Former prime minister Kevin Rudd has started giving evidence at an inquiry into Labor’s bungled home insulation scheme that will breach longstanding cabinet confidentiality rules.
His barrister, Bret Walker SC, on Wednesday argued the former Labor leader would only be able to give a full and frank testimony to the royal commission into the scheme, if he could refer to what happened in the cabinet room.
The commonwealth initially contested Mr Rudd’s bid to give uninhibited evidence, saying it would erode the confidence of current and future cabinets.
But it changed its position on Thursday.
“The commonwealth now supports public ventilation of the redacted portions of Mr Rudd’s statement,” commonwealth lawyer Tom Howe, QC, told the inquiry.

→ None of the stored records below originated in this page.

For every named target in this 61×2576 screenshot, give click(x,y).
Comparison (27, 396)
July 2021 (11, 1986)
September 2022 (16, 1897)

The commission then heard from Malcolm Sweeney, the father of Mitchell Sweeney – one of four young men who died while installing insulation products under the then-Labor government’s $2.8 billion scheme.
Mr Sweeney thanked the commission for trying to find the reasons for his son’s death in February 2010.
It’s four years and three months since Mr Sweeney, 22, was electrocuted laying insulation sheeting at a home in far north Queensland.
“No family should ever have to go what we’ve been through – what the families of Rueben Barnes, Matthew Fuller and Marcus Wilson had been through,” his father said, referring to the other victims.
“As Mitchell’s father it is my great hope that the findings of this commission will go a long way in helping to make sure something like this doesn’t happen again.”
He finished with a message to his son: “I’d finally like to take this opportunity to say … we’ll never stop missing you.”
Mr Rudd’s full uncensored statement has been released publicly.
His statement says periodic reports to the cabinet committee, designed to alert ministers to programs “going off the rails”, stated the pink batts scheme was going to plan even after each of the four deaths.
“I cannot recall any of these reports through until March 2010 identifying that the home insulation program was anything other than ‘on track’,” it reads.